近年、少子化や核家族化、家庭の細分化による家庭の密室化が進んでいます。
核家族化によって家庭の構造はシンプルになり、親と少数の子供だけで構成されるようになりました。
これらの少数の家族が、さらに個室でバラバラに生活することが当たり前となりました。
それに対し従来では、祖父母や叔父叔母、近所の人間など、立場の違う人達が子供を取り囲み、さまざまな角度から子供の相手をしてくれていました。

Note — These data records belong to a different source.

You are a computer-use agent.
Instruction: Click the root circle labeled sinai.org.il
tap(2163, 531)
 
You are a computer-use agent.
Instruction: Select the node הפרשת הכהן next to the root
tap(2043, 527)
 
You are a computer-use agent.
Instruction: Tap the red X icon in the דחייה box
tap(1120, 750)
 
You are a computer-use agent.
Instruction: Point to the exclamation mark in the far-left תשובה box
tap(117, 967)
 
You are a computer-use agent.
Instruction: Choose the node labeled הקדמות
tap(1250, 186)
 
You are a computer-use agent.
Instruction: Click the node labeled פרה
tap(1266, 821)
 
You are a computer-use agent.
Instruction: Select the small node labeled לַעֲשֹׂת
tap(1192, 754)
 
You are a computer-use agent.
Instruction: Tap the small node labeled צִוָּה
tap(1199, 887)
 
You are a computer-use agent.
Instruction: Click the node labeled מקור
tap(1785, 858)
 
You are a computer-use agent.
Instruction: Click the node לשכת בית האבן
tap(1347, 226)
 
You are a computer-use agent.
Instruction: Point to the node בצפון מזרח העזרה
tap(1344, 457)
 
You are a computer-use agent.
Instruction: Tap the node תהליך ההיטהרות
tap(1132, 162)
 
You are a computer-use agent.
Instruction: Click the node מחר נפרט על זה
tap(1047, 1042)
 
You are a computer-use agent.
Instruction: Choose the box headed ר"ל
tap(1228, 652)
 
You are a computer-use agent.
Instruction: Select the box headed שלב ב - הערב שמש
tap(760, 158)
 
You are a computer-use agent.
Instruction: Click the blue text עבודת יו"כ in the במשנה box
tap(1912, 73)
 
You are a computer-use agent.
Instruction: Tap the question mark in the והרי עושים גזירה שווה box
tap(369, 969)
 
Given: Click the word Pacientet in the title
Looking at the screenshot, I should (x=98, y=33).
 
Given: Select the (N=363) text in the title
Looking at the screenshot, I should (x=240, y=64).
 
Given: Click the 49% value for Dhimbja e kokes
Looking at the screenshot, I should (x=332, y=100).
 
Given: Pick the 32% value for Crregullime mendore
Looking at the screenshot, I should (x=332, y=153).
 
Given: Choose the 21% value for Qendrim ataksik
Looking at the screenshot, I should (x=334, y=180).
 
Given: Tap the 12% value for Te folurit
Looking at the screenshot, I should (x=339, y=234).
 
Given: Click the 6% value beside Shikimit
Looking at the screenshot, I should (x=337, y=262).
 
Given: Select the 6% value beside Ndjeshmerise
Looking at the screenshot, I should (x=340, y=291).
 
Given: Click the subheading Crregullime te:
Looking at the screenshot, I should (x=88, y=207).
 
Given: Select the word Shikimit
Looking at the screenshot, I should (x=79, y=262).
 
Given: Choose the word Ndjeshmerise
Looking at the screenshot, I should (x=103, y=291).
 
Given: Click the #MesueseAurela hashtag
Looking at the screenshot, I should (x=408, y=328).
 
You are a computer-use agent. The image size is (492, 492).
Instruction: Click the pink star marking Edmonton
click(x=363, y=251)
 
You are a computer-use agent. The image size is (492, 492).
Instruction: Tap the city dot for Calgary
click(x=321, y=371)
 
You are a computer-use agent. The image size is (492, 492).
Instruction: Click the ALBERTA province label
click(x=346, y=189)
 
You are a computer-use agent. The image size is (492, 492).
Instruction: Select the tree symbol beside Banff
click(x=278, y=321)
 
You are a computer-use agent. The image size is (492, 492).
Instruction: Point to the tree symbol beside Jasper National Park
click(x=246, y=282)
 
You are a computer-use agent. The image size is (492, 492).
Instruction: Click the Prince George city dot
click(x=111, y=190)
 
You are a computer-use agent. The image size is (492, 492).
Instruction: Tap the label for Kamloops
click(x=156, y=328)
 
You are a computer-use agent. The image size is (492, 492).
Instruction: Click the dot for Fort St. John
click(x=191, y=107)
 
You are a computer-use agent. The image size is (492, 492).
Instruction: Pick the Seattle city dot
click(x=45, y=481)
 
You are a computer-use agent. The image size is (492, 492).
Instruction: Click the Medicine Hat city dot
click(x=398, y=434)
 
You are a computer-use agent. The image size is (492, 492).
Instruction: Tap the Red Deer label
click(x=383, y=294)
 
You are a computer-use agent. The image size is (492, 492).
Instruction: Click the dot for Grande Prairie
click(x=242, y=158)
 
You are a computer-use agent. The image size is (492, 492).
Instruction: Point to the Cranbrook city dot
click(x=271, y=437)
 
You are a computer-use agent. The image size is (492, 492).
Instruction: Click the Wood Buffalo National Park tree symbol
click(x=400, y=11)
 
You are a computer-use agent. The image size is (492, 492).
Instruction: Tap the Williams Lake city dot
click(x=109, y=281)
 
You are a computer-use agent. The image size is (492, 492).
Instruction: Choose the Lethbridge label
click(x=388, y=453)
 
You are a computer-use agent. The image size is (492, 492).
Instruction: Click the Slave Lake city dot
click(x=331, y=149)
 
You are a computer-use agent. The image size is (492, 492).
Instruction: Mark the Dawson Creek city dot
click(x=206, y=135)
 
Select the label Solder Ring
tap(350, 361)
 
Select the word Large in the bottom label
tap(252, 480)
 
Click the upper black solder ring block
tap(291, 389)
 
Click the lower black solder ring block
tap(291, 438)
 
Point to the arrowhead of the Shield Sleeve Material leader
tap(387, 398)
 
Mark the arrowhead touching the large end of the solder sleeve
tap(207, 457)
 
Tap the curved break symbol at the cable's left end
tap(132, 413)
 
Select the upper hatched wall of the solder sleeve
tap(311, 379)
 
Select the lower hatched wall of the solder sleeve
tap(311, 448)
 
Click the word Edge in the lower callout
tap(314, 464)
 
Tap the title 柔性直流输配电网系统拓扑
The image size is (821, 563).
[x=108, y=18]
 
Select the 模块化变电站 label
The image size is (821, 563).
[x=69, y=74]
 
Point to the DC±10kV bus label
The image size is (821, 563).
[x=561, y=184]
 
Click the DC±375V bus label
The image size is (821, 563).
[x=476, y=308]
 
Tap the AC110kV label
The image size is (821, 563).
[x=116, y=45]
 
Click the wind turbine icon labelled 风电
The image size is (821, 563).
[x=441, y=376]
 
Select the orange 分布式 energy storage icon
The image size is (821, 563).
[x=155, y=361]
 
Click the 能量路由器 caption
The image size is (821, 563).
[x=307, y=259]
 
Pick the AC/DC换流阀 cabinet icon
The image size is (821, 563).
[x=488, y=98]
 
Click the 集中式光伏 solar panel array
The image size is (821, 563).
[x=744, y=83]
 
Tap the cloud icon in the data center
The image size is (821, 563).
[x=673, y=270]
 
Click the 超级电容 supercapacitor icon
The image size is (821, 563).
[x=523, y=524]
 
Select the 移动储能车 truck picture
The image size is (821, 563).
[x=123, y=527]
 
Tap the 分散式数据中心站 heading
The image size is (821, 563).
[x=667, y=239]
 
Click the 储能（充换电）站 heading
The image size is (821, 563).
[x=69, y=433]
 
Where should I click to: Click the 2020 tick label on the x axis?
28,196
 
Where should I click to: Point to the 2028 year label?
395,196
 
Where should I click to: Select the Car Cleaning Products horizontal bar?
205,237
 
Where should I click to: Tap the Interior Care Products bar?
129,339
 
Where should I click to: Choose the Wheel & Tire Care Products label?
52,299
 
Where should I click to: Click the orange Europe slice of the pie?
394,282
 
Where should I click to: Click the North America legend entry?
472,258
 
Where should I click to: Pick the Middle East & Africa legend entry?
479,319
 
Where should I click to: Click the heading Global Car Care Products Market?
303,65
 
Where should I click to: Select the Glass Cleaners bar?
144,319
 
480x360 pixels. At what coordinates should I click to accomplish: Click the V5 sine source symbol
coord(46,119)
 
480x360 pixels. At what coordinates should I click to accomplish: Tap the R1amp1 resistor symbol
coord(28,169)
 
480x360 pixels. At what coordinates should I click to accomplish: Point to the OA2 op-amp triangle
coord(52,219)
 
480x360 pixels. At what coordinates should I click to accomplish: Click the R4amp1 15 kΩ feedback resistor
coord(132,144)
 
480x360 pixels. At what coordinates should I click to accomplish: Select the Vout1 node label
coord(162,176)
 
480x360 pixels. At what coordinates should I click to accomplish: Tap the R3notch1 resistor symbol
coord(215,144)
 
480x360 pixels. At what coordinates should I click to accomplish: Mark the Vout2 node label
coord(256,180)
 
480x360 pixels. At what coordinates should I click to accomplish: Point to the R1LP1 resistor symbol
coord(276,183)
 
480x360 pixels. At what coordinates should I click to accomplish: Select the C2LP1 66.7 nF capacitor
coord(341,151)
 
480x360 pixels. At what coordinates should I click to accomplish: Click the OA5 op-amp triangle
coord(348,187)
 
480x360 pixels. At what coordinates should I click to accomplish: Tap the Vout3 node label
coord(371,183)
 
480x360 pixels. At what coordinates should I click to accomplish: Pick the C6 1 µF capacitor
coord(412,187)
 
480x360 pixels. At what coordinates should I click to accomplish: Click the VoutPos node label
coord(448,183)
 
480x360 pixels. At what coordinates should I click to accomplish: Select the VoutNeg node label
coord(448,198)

家庭が密室化した結果、子供の社会的体験が貧弱になりました。
他者と過ごす機会が減り、対人関係のスキルも低下しました。
その中で親子関係だけが濃密になり、一方で逃げ場もなくなりました。
子供に対する親の影響力ははるかに強いものとなりました。
どんな親でも欠点や偏りはあるものです。
関係が濃密になると、悪い影響もでやすくなります。
従来は緩衝材となってくれていた祖父母や親戚の存在はありません。
親が子供にかまってあげられない時にそれを助けてくれる存在もいなければ、親の感情や考え方に歯止めをかける存在もなくなり、子供は親に大きく左右されるようになりました。
こういった環境では、親が不安定であると、子供は親の感情の波に飲み込まれて共に不安定になってしまいます。
そうして境界性人格障害になりやすい下地ができてしまいます。